A significant consideration in predicting epitopes is whether or not a protein/peptide sequence in the database carries a proteolytic enzyme digestion site within the epitope that would destroy its efficacy as an epitope. The large proline content of prolamin proteins causes unusual secondary structure of the polypeptides that result in a poor digestibility and can confound the interpretation of the presence or absence of enzyme digestion sites. To avoid this limitation, the screening for the presence of epitopes in protein sequences is best carried out at both undigested and digested protein sequences derived from an in silico digestion. Such a twin screening procedure provides a maximum and minimum value of the number of epitopes in the protein database under study. There exists a large level similarity between the epitope structures and a large number show overlapping and embedded sequences in the prolamins (Salentijn et al. 2012). An alpha gliadin derived 33mer and some 29- and 26mers originated from gamma gliadins all contain some overlapping celiac disease-related epitopes (Shan et al. 2002; Salentijn et al. 2012) which were identified in an alpha gliadin.
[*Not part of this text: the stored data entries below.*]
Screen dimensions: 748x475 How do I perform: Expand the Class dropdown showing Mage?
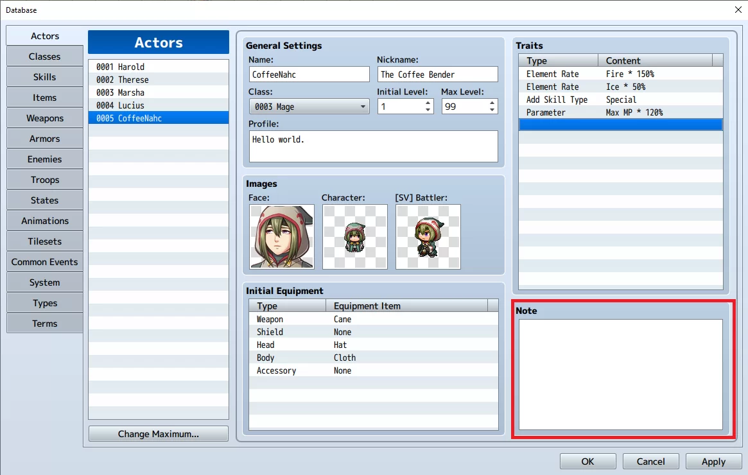tap(309, 107)

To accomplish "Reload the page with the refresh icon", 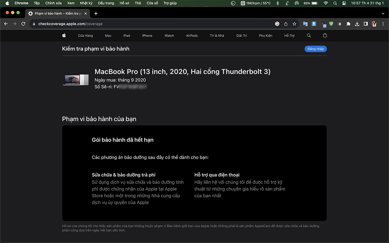I will (23, 24).
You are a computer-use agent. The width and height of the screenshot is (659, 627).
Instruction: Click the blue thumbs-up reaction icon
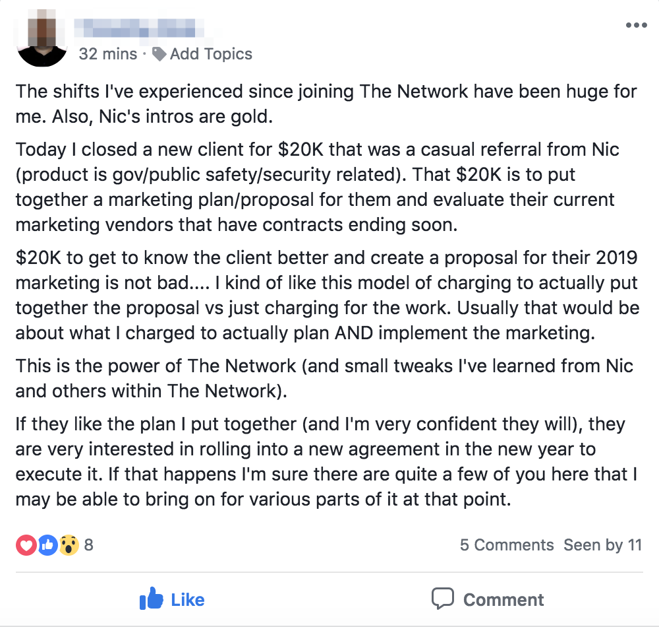pos(47,545)
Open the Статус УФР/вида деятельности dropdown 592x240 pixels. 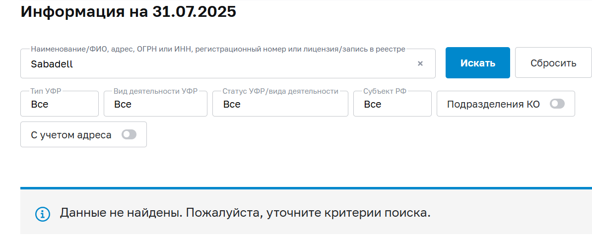click(280, 104)
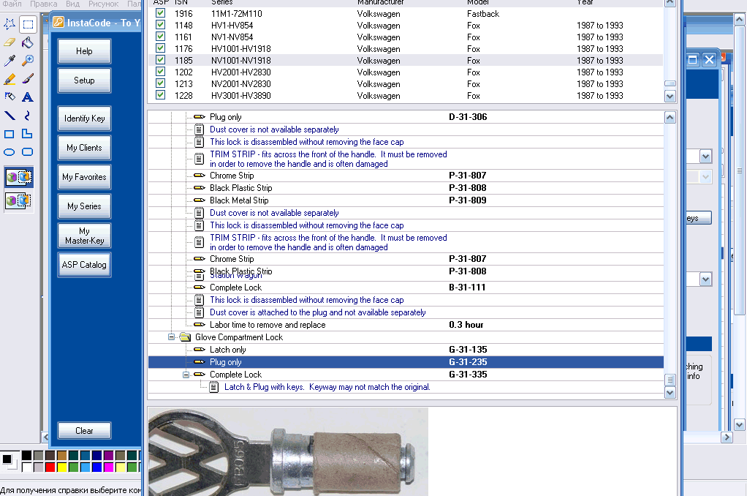
Task: Select the Latch only G-31-135 row
Action: [227, 350]
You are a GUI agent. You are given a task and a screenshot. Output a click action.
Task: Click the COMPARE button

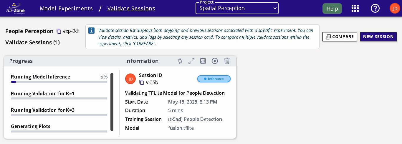tap(340, 37)
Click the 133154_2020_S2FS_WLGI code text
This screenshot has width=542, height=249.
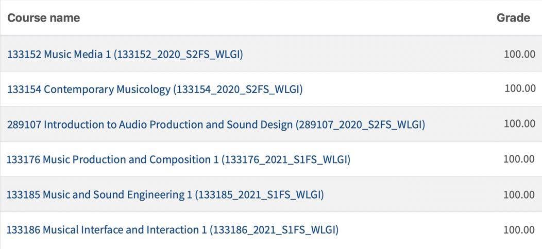tap(238, 90)
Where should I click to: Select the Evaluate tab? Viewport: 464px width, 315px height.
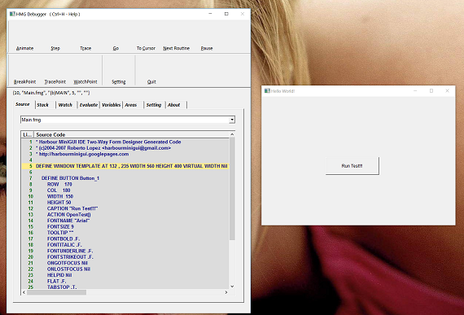click(x=88, y=105)
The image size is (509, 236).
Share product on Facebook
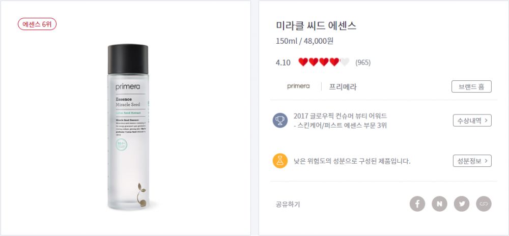(x=417, y=204)
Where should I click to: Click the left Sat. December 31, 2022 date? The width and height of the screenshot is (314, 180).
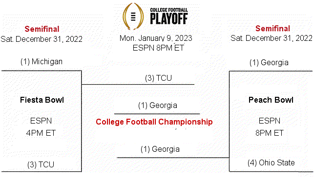[x=42, y=39]
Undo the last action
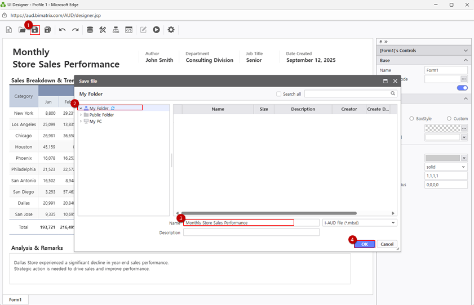 (62, 30)
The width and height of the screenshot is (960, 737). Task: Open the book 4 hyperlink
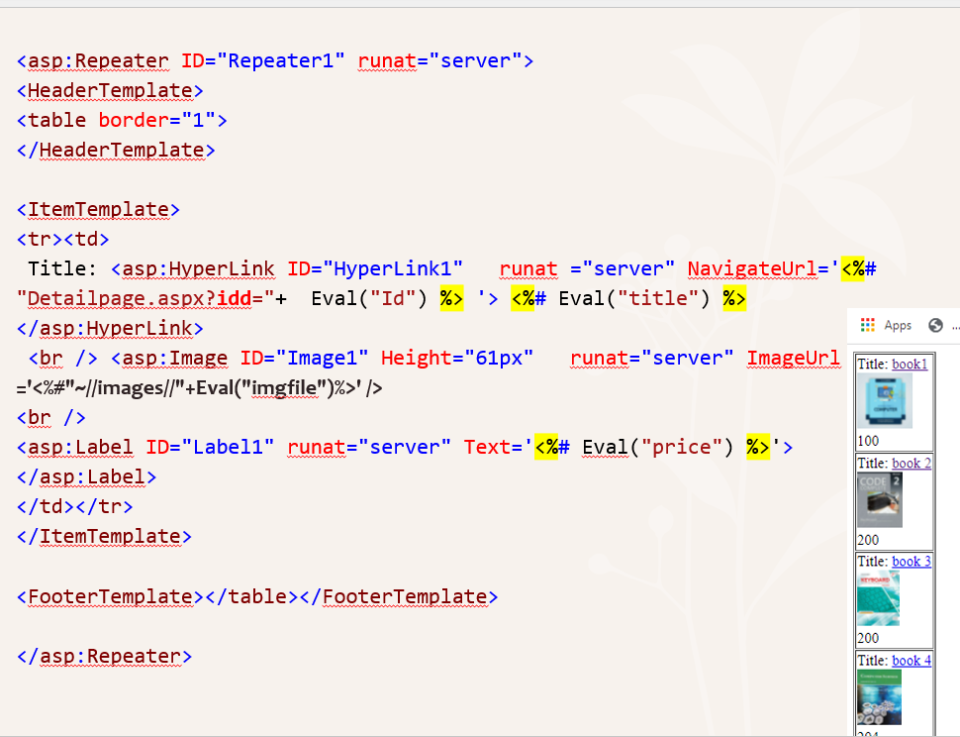(x=912, y=660)
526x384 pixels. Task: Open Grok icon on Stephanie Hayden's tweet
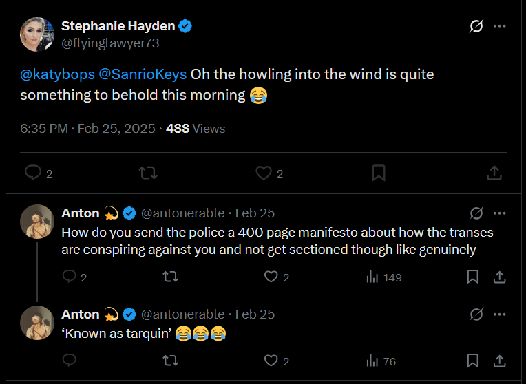click(x=476, y=26)
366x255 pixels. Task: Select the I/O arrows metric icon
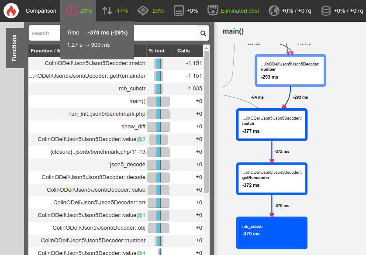coord(107,10)
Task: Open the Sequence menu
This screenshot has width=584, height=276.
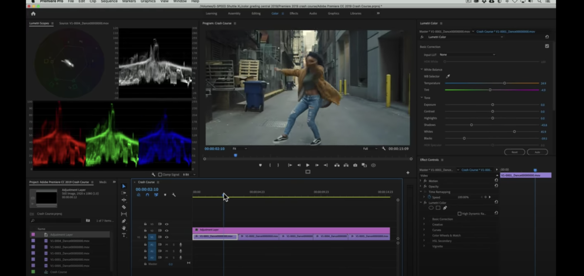Action: (109, 1)
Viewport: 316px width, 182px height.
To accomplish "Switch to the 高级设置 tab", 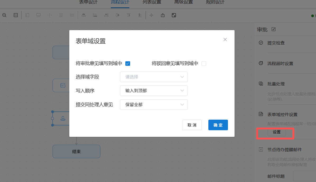I will 184,2.
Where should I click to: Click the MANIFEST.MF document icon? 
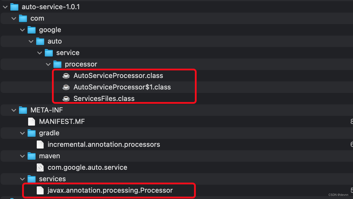pos(32,122)

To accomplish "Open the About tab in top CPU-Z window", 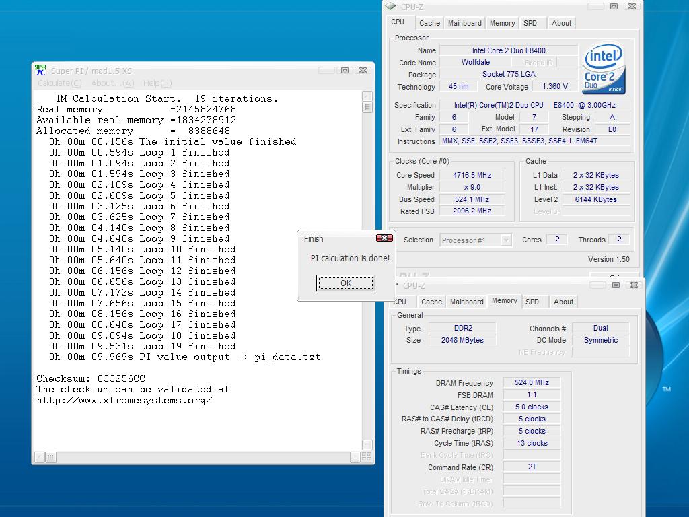I will (561, 23).
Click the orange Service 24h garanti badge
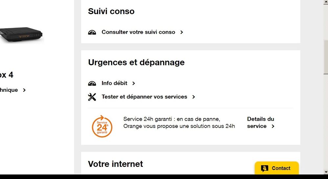This screenshot has height=179, width=328. click(x=102, y=126)
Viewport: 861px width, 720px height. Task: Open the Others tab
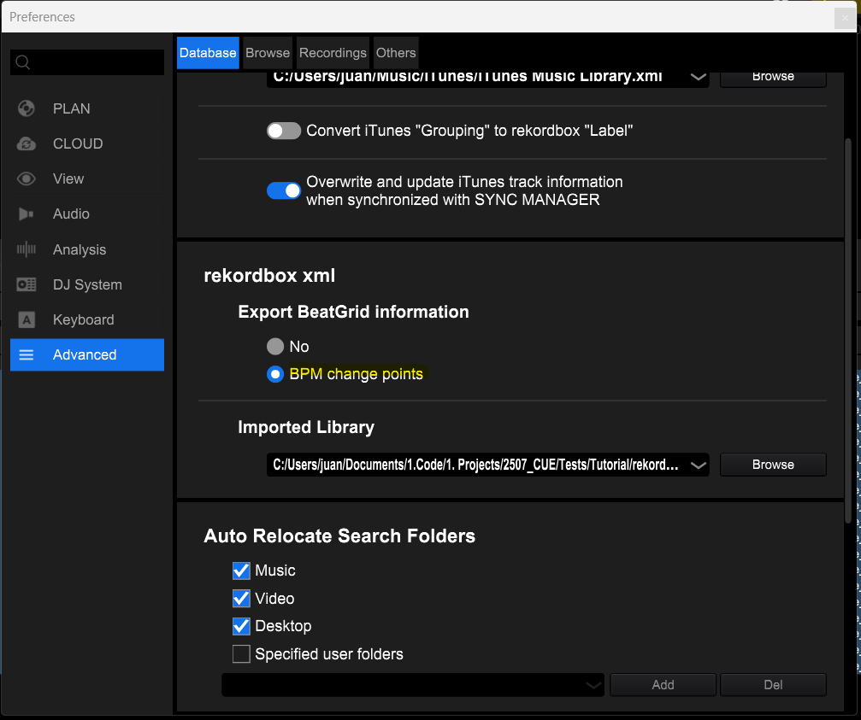[396, 53]
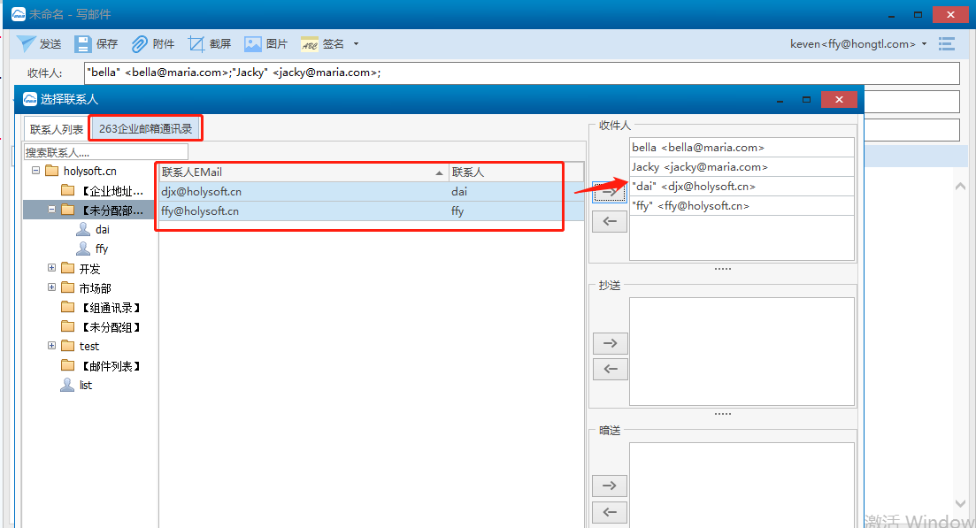Open the list menu icon beside sender account
This screenshot has width=976, height=528.
tap(947, 43)
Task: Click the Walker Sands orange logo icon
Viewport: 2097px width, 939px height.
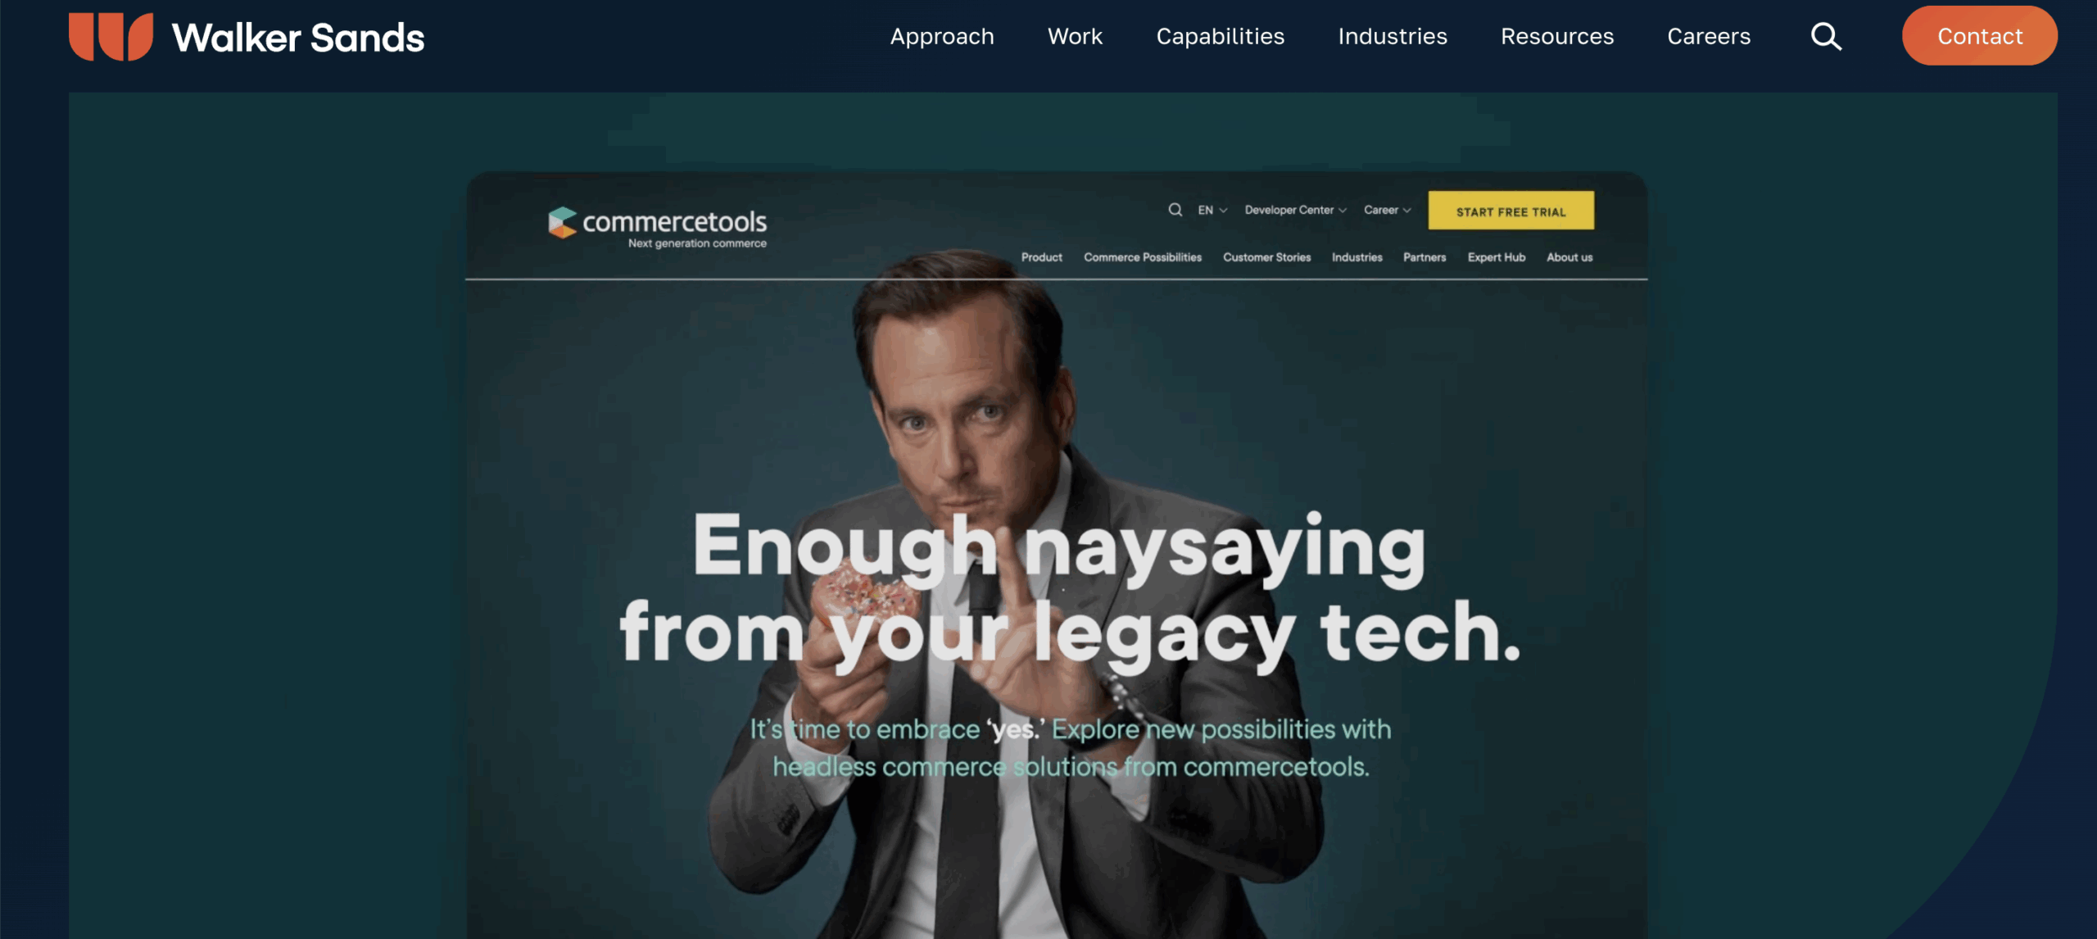Action: 111,37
The HLA DQ alleles recognizing these epitopes belong to the same class (HLA DQ2); therefore, it is not clear whether these epitopes are competing or the actual structure of the peptide determines which of these epitopes will bind into the groove of a HLA DQ molecule. The adjacent residues might also have influence on T cell-stimulating capacity (Salentijn et al. 2012).

Prediction using a fully sequenced genome

The grass Brachypodium distachyon serves as the evolutionary closest sequenced genome to Triticeae (Vogel et al. 2010). Brachypodium possesses one of the smallest genomes of any grass and is suitable for both functional and structural genomic research. Brachypodium is also a suitable base to develop a workflow to identify and classify proteins that are responsible for wheat-related disorders such as celiac disease or wheat allergy (Juhász et al. 2012), due to its evolutionary relationships to wheat and barley. Unlike in Triticeae endosperm, globulin-like proteins are the main reservoir proteins in Brachypodium seeds. Classical prolamins express at lower levels than their homologs in wheat or barley consisting mainly of gliadin-like proteins, although some LMW and HMW glutenin-like proteins have also been identified (S. Wang, unpublished). Based on these characteristics, B. distachyon has some potential as a food source for patients suffering in gluten-related disorders. In the study of Juhász et al. (2012), linear, non-pollen epitopes originating from Pooideae species were retrieved from the Immunepitope database (www.immuneepitope.org). The obtained epitopes were mapped to the Brachypodium protein sequence database v1.2. Potential seed allergens were identified using developing Brachypodium seed ESTs and rice homologues. Trypsin, chymotrypsin, and pepsin were used in the in silico digestion experiment, and epitopes resistant to enzymatic cleavage were identified. Altogether, in 206 predicted proteins accounting for approximately 0.6 % of the entire Brachypodium proteome, at least one epitope causing either celiac disease or wheat allergy or both was found. Based on the epitope annotations, six epitopes were found to be related to celiac disease, and eight proteins could be assigned to wheat allergies. Molecular function of allergen proteins was evaluated using gene ontology terms. Among proteins containing CD epitopes, only about 6 % of the proteins fulfilled a seed storage function, and no storage proteins have been identified with WA epitopes. The majority of the proteins were involved in nucleic acid binding, transcription factors binding or activity, and protein dimerization.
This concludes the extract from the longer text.